Prof.Dr.F.Dilek Gözütok*
M.E.B. Talim ve Terbiye Kurulu Başkanlığı’nın18.03.2016 tarihinde kendi web sayfasında kamuoyunun görüş ve önerilerine sunarak, 01.04.2016 tarihine kadar cevap beklediği ”Taslak Öğretim Programları” içinde yer alan 9-10-11 ve 12. sınıflarda gelecek dönemden itibaren okutulacağı belirtilen Program(!)lara ilişkin değerlendirmelerimi Eğitimde Program Geliştirme bilim alanı öğretim üyesi olarak aşağıda sunuyorum.
1. Hazırlanan bu yazılı dokümana teknik olarak ”Öğretim Programı” denemez. Çünkü:
a. Programın amaçları (bilgi yanlışlarının yanı sıra) edilgen ifadelerle belirtilmiş ve mantıksal tutarsızlıklar içermektedir.
b. Program(!) içeriğinin seçilmesi ve sıralanmasında, içeriğin seçilmesi ve düzenlenmesiyle ilgili ilkelerin yanı sıra, öğrenme ve öğretme ilkeleri göz ardı edilmiştir. Ders öğretmenine kılavuzluk etmekten uzaktır.
c. Programın kronolojik değil, tematik olarak hazırlandığı iddia edilerek tematik yaklaşım övülmüş ancak bu iddiayla çelişen karmakarışık bir ürün ortaya konmuştur. Tarih programının geliştirmesi gereken düşünme becerilerinin ilki ”Kronolojik düşünme becerisi”dir. Bilgi yapısı gereği olarak Tarih, kronolojik yaklaşımla öğretilmelidir. Büyük çelişkiler içeren, tarih bilim alanının önemli konularını yok sayan ve ayrıntıya önem veren bu metin Tarih ve Tarih Öğretimi alanında yetkin olmayan kişilerin elinden çıkmış izlenimi veriyor.

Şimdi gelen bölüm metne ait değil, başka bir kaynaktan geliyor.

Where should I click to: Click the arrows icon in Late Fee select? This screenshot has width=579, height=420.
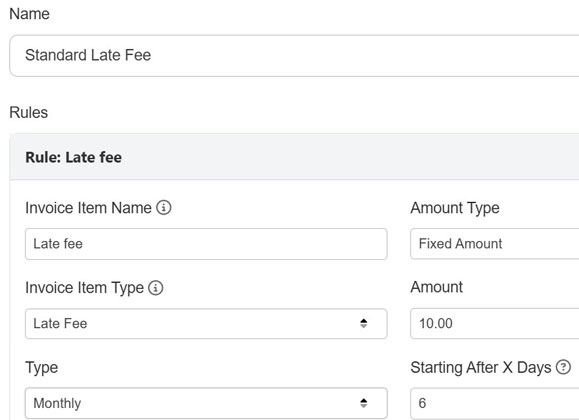pyautogui.click(x=364, y=324)
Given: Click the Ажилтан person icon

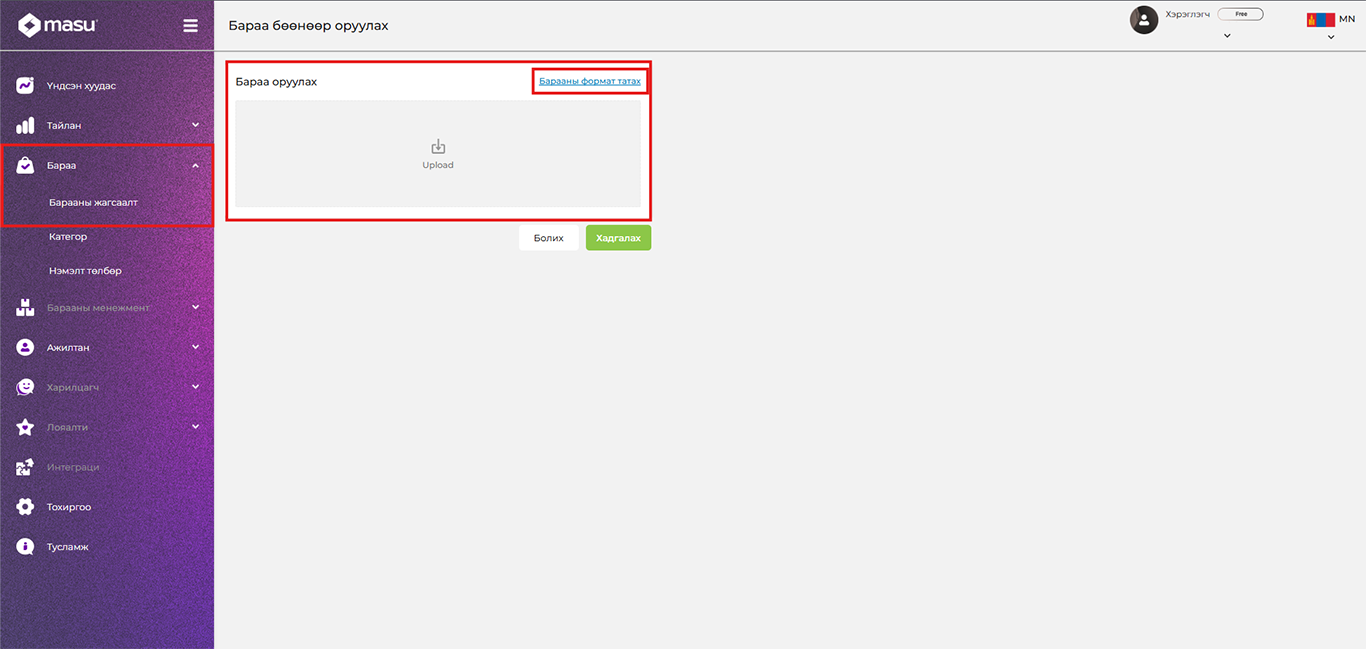Looking at the screenshot, I should pyautogui.click(x=25, y=347).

d. ”Öğrencilerin giriş davranışları, öğrenme şekilleri, alternatif ölçme ve değerlendirme sistemleri, alternatif sistemler, dereceli puanlama ölçeği kavramı yerine değerlendirme ölçekleri, geri dönütler, şahsiyet bilgisi, tematik” ve daha bir çok kavramın doğru ve yerinde kullanılmamış olması bu metni hazırlayanların eğitim bilimleri alanında yetişmiş olmadıkları izlenimi vermektedir. Adına program denen ve öğretmene öğretim sürecini planlamada kılavuzluk etmesi beklenen bir metinde bu tür bilimsel yanlışlar bağışlanamaz.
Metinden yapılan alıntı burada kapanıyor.